Below are entries; copy exactly the lines from the one with "This screenshot has width=600, height=378." through the one with "Task: Decrease the", both included, and leave out the rest.

━━━━━━━━━━━━━━━━━━━━

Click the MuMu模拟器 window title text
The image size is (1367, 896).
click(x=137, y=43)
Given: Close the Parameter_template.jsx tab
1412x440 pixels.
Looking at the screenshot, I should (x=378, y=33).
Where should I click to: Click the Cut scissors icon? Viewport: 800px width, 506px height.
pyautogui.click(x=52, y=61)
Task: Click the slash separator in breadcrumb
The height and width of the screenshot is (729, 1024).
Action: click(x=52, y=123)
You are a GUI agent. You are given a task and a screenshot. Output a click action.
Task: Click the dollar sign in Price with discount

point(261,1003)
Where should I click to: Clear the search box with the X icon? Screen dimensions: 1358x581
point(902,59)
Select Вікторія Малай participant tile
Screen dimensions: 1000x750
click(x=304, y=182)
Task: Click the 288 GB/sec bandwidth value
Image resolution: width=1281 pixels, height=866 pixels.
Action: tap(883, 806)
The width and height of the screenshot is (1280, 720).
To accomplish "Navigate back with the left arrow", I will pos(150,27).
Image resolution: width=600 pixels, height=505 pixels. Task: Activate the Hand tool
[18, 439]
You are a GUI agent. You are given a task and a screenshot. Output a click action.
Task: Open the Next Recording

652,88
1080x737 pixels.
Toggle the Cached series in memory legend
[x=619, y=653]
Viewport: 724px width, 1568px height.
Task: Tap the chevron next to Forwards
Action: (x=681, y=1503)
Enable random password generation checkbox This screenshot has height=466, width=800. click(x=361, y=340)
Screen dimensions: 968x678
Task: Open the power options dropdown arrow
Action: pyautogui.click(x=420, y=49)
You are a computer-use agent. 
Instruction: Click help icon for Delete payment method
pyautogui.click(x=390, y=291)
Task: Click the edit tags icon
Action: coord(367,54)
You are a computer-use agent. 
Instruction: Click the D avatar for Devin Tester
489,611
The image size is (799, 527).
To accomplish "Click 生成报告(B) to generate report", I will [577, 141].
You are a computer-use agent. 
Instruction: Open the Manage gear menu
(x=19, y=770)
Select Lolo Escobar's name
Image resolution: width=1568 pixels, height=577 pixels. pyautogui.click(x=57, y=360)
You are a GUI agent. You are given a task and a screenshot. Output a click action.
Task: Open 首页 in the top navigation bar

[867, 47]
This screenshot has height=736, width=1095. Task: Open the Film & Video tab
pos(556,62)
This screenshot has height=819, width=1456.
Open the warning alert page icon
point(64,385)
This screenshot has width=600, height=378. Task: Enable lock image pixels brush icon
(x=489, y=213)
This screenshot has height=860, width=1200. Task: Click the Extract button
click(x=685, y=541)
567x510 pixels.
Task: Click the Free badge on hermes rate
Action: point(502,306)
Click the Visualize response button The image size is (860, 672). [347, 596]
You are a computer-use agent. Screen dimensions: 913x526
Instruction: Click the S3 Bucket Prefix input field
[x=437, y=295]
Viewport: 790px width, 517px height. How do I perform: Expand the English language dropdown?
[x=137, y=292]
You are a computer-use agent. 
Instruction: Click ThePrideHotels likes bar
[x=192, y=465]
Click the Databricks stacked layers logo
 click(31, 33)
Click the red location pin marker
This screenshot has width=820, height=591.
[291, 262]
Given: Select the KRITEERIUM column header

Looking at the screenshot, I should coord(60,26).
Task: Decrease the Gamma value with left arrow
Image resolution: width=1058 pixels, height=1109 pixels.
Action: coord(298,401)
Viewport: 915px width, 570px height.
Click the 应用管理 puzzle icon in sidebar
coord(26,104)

━━━━━━━━━━━━━━━━━━━━

→ Response box
This screenshot has width=600, height=378. Task: Enable lock image pixels brush icon
(x=489, y=213)
This screenshot has height=860, width=1200. Task: Click the Extract button
click(x=685, y=541)
567x510 pixels.
Task: Click the Free badge on hermes rate
Action: point(502,306)
Click the Visualize response button The image size is (860, 672). [347, 596]
You are a computer-use agent. Screen dimensions: 913x526
Instruction: Click the S3 Bucket Prefix input field
[x=437, y=295]
Viewport: 790px width, 517px height. How do I perform: Expand the English language dropdown?
[x=137, y=292]
You are a computer-use agent. 
Instruction: Click ThePrideHotels likes bar
[x=192, y=465]
Click the Databricks stacked layers logo
 click(31, 33)
Click the red location pin marker
This screenshot has width=820, height=591.
[291, 262]
Given: Select the KRITEERIUM column header

Looking at the screenshot, I should coord(60,26).
Task: Decrease the Gamma value with left arrow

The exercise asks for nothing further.